System Design: Migrate From Relational DB to a NoSQL Key-Value Store with Snapshot + CDC
Context
You need to migrate data from an OLTP relational database to a NoSQL key-value store for read-optimized workloads. The target representation is a JSON document per primary key, stored as {primary_key: value} in the key-value store. The system must first take a one-time consistent snapshot of the entire dataset, then continuously apply changes captured from the database's write-ahead log (CDC).
Assume:
-
Source DB: a relational database with MVCC and logical change streams (e.g., PostgreSQL logical replication or MySQL binlog).
-
Transport: a durable, partitioned queue supporting ordered delivery per key (e.g., Kafka/Pub/Sub).
-
Sink: a scalable key-value store (e.g., DynamoDB, Bigtable, Cassandra, Redis), supporting conditional updates or a way to emulate them.
Requirements
Design and explain a system that:
-
Performs a one-time, consistent snapshot, converting each row into {primary_key: value} JSON.
-
Continues with CDC via the write-ahead log to capture inserts, updates, and deletes.

================================

**EXERCISE**
Quote the migration design text starting at the words "System Design: Migrate" and stopping after "to emulate them.". The material has no connection to the migration design text.

**COLLECTED MATERIAL**
================================

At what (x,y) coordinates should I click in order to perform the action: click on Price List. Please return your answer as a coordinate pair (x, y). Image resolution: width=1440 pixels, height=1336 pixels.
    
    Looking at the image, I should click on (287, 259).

================================

**RESULT**
System Design: Migrate From Relational DB to a NoSQL Key-Value Store with Snapshot + CDC
Context
You need to migrate data from an OLTP relational database to a NoSQL key-value store for read-optimized workloads. The target representation is a JSON document per primary key, stored as {primary_key: value} in the key-value store. The system must first take a one-time consistent snapshot of the entire dataset, then continuously apply changes captured from the database's write-ahead log (CDC).
Assume:
-
Source DB: a relational database with MVCC and logical change streams (e.g., PostgreSQL logical replication or MySQL binlog).
-
Transport: a durable, partitioned queue supporting ordered delivery per key (e.g., Kafka/Pub/Sub).
-
Sink: a scalable key-value store (e.g., DynamoDB, Bigtable, Cassandra, Redis), supporting conditional updates or a way to emulate them.